# Let Me Out Sound Needed



## Spider Web (Oct 11, 2007)

Greetings

Last minute as usual! I'm looking for some word speak/scream/cry of a man desperately trying to get out…for my skelly in a cage. Something like "Let Me Out" or "Get Me Outta' Here" or "Hey You, Let Me Out"…With or without background clanging & banging. I should be able to add BG as needed. A mp3, WAV, WMA or link to a site, anything would be most appreciated. 
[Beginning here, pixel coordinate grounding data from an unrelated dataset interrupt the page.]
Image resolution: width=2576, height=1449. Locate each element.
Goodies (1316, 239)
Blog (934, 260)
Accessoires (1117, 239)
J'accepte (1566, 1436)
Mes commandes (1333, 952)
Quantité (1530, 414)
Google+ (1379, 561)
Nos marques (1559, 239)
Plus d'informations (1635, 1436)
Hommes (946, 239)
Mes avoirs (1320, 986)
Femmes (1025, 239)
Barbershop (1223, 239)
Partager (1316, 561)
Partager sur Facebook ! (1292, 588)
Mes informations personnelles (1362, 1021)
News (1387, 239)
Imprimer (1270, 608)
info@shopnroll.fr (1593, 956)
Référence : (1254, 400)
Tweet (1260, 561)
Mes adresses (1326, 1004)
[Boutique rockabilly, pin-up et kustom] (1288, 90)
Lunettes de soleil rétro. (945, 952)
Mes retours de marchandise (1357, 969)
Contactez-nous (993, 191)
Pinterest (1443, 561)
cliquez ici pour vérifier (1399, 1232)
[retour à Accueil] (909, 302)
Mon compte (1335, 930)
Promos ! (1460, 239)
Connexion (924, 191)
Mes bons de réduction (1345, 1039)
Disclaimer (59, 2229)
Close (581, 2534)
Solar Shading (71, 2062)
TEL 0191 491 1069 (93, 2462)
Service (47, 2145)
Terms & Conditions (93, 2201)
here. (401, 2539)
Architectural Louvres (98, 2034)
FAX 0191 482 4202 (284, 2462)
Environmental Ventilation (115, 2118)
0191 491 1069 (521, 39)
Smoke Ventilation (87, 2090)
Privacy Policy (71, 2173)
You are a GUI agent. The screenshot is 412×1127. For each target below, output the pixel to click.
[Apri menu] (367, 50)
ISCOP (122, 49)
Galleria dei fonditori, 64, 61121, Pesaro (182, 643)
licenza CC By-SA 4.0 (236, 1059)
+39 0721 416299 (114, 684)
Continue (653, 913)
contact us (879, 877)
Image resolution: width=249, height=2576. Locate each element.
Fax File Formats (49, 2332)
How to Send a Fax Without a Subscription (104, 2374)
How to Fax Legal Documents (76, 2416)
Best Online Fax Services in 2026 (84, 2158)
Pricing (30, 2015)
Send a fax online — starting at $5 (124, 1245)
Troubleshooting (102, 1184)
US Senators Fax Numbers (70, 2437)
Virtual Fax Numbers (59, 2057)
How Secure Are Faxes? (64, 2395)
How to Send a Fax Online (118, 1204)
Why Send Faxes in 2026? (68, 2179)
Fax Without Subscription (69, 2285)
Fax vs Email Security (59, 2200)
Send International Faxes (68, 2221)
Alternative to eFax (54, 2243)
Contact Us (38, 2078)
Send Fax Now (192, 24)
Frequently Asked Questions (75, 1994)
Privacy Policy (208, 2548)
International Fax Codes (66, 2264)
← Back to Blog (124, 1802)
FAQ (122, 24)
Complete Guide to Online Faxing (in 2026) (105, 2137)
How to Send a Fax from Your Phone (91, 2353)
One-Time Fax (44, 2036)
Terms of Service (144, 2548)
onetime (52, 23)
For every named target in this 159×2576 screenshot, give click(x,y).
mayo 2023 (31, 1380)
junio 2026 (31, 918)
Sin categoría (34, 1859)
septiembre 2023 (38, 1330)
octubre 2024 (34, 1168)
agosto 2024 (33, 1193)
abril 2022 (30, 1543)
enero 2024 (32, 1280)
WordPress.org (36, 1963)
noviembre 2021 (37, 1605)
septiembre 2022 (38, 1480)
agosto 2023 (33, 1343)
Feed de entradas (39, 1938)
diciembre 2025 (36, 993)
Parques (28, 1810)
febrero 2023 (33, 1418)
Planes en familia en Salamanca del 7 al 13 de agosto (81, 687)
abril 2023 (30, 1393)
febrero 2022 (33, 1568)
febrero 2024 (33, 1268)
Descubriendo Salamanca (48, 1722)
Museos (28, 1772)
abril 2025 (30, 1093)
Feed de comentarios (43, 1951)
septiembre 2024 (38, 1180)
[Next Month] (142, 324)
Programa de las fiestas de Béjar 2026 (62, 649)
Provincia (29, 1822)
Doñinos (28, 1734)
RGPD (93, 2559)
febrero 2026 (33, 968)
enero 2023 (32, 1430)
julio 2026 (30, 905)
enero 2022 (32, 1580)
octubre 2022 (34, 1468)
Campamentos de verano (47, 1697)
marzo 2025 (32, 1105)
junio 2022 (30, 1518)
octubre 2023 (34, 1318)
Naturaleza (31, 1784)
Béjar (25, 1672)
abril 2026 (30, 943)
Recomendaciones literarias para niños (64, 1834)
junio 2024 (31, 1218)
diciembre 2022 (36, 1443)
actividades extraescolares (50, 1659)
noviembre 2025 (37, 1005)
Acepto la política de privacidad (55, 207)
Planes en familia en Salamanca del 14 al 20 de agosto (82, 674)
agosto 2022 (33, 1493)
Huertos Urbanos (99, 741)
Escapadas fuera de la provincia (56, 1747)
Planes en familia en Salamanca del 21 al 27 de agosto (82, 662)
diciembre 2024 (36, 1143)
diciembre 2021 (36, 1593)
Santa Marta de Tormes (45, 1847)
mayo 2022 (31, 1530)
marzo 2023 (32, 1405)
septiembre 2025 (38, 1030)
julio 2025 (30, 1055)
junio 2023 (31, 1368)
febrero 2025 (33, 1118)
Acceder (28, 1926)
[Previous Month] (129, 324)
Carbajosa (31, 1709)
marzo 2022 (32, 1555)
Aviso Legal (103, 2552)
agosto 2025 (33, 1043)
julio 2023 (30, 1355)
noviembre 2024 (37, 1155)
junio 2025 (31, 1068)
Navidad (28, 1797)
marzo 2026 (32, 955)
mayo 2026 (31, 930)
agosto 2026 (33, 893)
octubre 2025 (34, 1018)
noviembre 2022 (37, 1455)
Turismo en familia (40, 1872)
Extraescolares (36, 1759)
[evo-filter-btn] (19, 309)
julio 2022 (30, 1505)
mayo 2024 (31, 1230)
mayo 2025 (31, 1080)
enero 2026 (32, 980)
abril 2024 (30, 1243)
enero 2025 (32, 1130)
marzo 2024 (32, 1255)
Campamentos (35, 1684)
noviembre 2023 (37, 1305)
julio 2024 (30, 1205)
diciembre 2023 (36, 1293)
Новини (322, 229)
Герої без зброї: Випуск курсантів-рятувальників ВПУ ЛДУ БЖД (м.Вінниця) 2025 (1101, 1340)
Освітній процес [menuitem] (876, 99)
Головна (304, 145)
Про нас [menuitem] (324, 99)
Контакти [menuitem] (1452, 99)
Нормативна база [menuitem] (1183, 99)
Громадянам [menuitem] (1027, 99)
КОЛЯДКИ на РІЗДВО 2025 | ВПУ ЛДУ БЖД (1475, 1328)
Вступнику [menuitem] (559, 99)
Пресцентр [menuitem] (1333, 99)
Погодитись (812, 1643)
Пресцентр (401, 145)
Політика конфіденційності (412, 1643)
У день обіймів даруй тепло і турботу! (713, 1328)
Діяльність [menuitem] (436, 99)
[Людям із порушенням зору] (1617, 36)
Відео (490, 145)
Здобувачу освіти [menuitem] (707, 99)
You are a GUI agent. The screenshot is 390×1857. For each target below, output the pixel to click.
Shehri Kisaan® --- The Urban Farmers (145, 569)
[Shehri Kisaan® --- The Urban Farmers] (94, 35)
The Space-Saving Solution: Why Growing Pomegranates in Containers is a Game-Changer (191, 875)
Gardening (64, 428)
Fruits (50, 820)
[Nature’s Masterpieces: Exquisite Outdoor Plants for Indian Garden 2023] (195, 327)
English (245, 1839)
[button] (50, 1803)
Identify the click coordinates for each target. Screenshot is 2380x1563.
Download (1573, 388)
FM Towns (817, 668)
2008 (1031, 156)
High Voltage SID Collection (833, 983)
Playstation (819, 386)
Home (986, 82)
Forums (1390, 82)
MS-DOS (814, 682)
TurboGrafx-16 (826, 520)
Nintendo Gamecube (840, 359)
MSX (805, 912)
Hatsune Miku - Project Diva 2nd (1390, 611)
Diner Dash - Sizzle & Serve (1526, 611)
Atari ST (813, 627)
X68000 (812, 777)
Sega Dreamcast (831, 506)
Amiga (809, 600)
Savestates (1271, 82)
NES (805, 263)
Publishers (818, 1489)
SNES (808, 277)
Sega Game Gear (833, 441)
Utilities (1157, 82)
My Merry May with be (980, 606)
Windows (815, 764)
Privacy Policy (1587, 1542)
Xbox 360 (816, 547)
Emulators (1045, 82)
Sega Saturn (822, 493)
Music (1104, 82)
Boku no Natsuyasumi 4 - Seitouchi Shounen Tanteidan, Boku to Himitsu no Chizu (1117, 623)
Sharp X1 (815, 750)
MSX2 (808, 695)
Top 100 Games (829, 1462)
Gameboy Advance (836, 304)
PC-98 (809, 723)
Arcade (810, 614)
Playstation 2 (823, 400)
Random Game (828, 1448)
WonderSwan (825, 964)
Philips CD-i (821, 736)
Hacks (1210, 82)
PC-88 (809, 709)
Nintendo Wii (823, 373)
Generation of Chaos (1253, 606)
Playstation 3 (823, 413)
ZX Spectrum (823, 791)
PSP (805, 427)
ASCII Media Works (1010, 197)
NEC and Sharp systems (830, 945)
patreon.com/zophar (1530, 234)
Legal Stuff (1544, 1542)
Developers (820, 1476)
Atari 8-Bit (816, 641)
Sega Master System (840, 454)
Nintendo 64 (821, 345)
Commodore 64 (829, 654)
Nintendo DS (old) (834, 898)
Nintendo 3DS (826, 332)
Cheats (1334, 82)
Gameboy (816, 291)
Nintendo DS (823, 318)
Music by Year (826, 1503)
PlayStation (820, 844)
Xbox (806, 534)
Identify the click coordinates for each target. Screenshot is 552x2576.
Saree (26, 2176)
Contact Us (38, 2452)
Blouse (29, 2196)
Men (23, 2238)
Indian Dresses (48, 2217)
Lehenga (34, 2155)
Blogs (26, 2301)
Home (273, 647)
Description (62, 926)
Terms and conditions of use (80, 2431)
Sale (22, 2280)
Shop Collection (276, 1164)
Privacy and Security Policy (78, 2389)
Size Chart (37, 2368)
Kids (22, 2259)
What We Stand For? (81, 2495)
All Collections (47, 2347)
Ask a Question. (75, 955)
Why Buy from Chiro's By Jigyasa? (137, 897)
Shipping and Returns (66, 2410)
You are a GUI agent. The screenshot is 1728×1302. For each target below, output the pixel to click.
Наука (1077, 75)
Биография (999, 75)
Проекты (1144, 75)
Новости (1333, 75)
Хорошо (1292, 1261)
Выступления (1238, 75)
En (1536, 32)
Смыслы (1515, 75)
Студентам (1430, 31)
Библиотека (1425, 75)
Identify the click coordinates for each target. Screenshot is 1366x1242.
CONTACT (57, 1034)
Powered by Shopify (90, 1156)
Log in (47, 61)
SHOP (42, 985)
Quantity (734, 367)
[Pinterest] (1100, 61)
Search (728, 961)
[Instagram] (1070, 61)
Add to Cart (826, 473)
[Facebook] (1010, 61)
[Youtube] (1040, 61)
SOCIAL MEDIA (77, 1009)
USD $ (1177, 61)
I could have sworn I had something like that, but can't for the life find it. Pleeeeze Hellllppp!


----------



## poison (May 12, 2008)

I have just released a NEW LINE of CD'S and VOL 4 HUMAN SOUNDS has that sound on it with many to choose from.

Check it out.

http://poisonprops.com/MainPages/CDs.html


----------



## HauntCast (Jul 25, 2008)

Hey Spider Web,
I have one available on my site for $5. Here is a sample.
http://www.discountvoiceovers.com/HelpMeProtected.mp3
The purchased copy doesn't have the Discount Voice Over voice in it.
I can make you a custom if you like.


----------



## Spider Web (Oct 11, 2007)

Got Discount VO to conjure up a custom sound for my skelly cage.
Unbelievabbly fast turn around.

Thanks Chris


----------